Wednesday, January 11, 2012

Hello, Newman! Welcome To the New Decade…Almost

And why seest thou the speck that is in thy brother’s eye, and seest not the beam that is in thy own eye?
—Matthew 7:3

Admittedly, I’m one of those guys that tends to see the speck in the eye of my brother while missing the beam in my own eye. It’s one of my imperfections, and, as familiar as I am with the Sermon on the Mount, I too often yield to this temptation toward superiority.

I have to work on that.

But I’m just a weak, stupid man, and consequently spend a good deal of time fighting off temptation. The best way to fight temptation is to avoid it, but these are the times that try weak, stupid men’s souls.

I first ran head-on into one of these times at the close of 1999 when I was editing a children’s newspaper geared for grades kindergarten through sixth.

We had an editorial board consisting of educators and parents, and at one meeting I asked if the schools were teaching students that the year 2000 was not in fact the start of a new millennium, as was popularly being trumpeted, but rather the last year of both the 20th century and the second millennium.

I got a collective, silent, blank stare from the board. Not one educator knew that mathematically, the year 2001 was the start of a new century and a new millennium.

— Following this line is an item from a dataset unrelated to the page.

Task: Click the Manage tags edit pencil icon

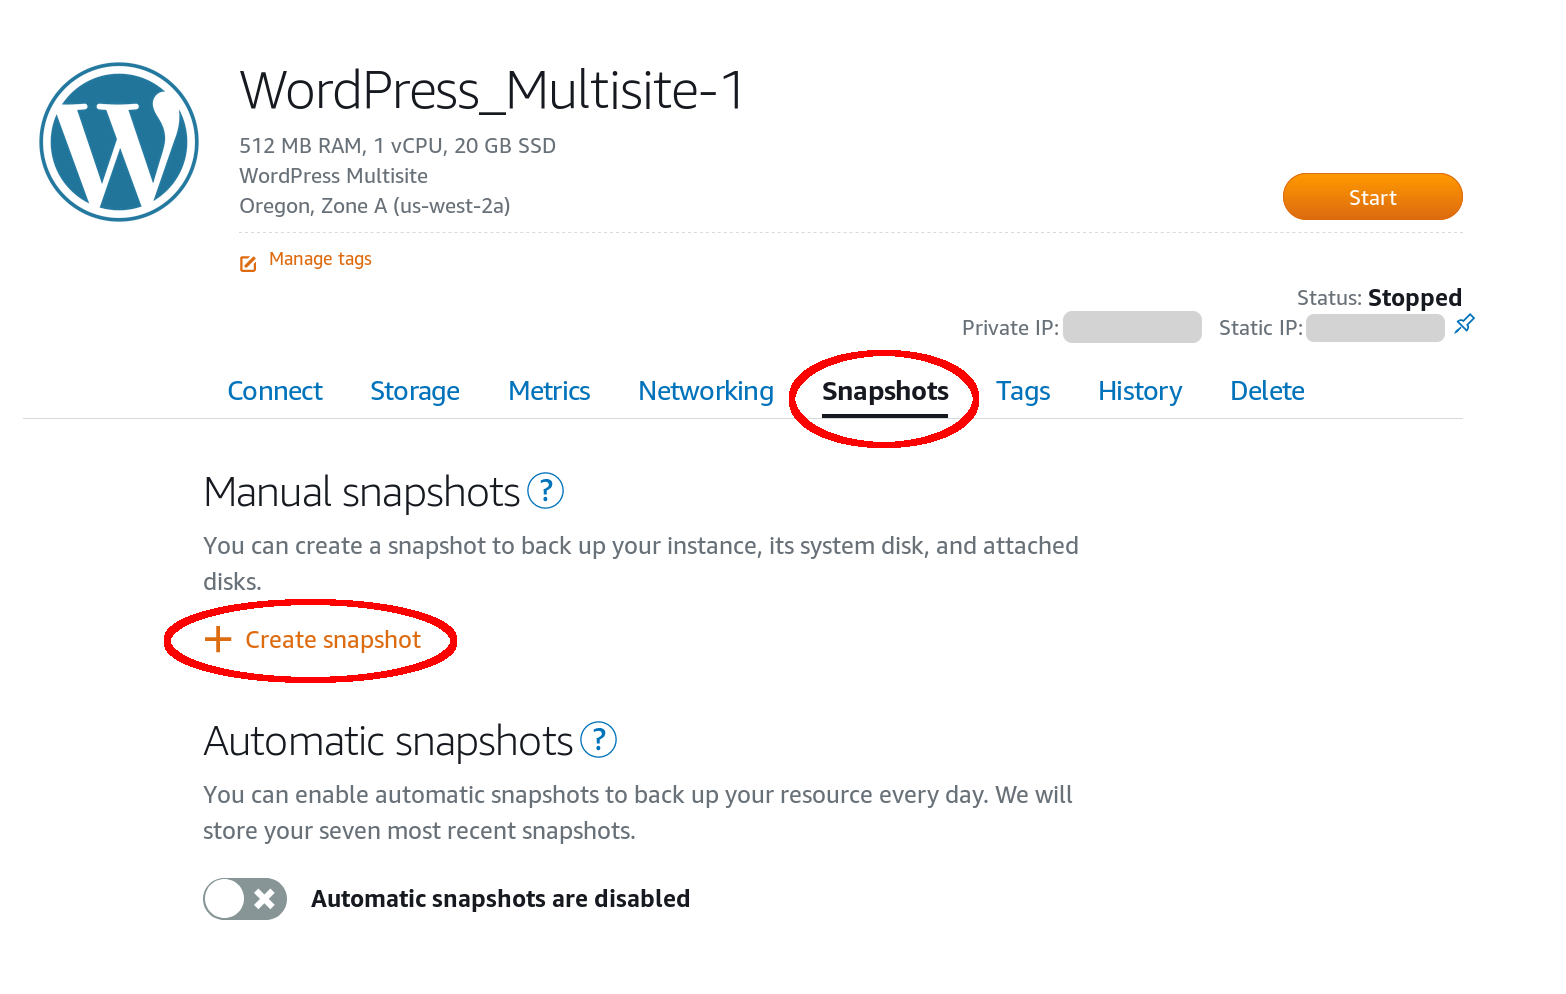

I was flabbergasted! (Do people still say flabbergasted? They should; it’s delightfully onomatopoeic.)

Our newspaper’s Production Department chief leaned over and whispered in my ear, “See, I told you that you were the only one who cared about this.”

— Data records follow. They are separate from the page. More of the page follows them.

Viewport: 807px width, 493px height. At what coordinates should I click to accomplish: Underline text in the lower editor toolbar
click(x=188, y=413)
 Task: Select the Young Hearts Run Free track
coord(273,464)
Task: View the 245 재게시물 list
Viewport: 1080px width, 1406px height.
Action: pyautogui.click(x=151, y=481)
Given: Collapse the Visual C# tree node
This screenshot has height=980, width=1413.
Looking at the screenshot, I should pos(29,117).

Why wouldn’t teachers (and parents) want proper mathematics taught?

Maybe it was my years of arithmetic instruction at the hands of the IHM (Immaculate Heart of Mary) nuns that gave me an appreciation for sums, quotients, divisors, multipliers, ratios, proportions, and the elegance of this perfect science; but to find that today’s “educators” didn’t even know what the devil I was talking about…well, the Mighty Macs (as we lovingly referred to our IHM teachers) would have never stood for such ineptitude.

The 10 ensuing years (1999-2009) had temporarily dulled my memory of those days of unawareness, but that troublesome “9” on the end of the waning year back in 2009 stirred up those feelings once more, and I found myself again concentrating on that speck in my brother’s eye.

In December 2009, a popular TV sports-talk show commentator spent the morning asking fans to submit their choices for greatest athletic accomplishments of the decade, when a responder noted that we had one more year to go in this decade (he must have had the Mighty Macs).

“Oh, don’t be that guy!” the commentator demanded in a tantrum. “Don’t be that guy that’s always correcting people about the year starting with one, and not zero. You’re like Newman in Seinfeld.”

As I felt the old rage returning, I kept telling myself that sports was his forte, not math. I shouldn’t expect him to know that a decade is 10 complete years, not nine.

But, having followed sports all my life, I am acutely aware of how critical statistics are to sport fans. Did he think that 11 home runs equaled a dozen? Does first-and-10 mean you need nine yards for another first down? When you list the 10 best of anything, is the first one number zero and the last one number nine?

I suppose I can forgive him his computation trespass, for like me, he is just a weak, stupid man.
But…to mis-allude to a Seinfeld reference! That borders on profanity.

Newman, you see, was not the guy who corrected the error of believing that the new millennium began in 2000 (see episode 20, season eight, entitled, “The Millennium”). He was the guy that made the mistake by mis-scheduling his ‘Newmanium’ party.

It was Jerry Seinfeld himself who executed the counting coup d'état by explaining to the irrational postman that there was no year zero, hence the new millennium would begin in 2001.

Newman’s reaction was predictable—he seethed as he realized his mistake, noting that Seinfeld had bested him once again. Yes, even Newman, the representative TV sitcom loser of the 90s, immediately recognized his error. It needed only to be explained to him—mathematically.

What a shame a sportscaster can’t see the forest for the trees, and what a downright disgrace that educators can’t see the sum for the numbers.

So when newspapers and TV gossip shows parade out their ‘best of’ and ‘worst of’ the past decade at the end of 2019, I’ve decided to overlook those specks in their eyes and let them revel in their inaccuracies. I’ll just augment my reading with a little more Matthew 7.

And wonder if Newman had the Mighty Macs.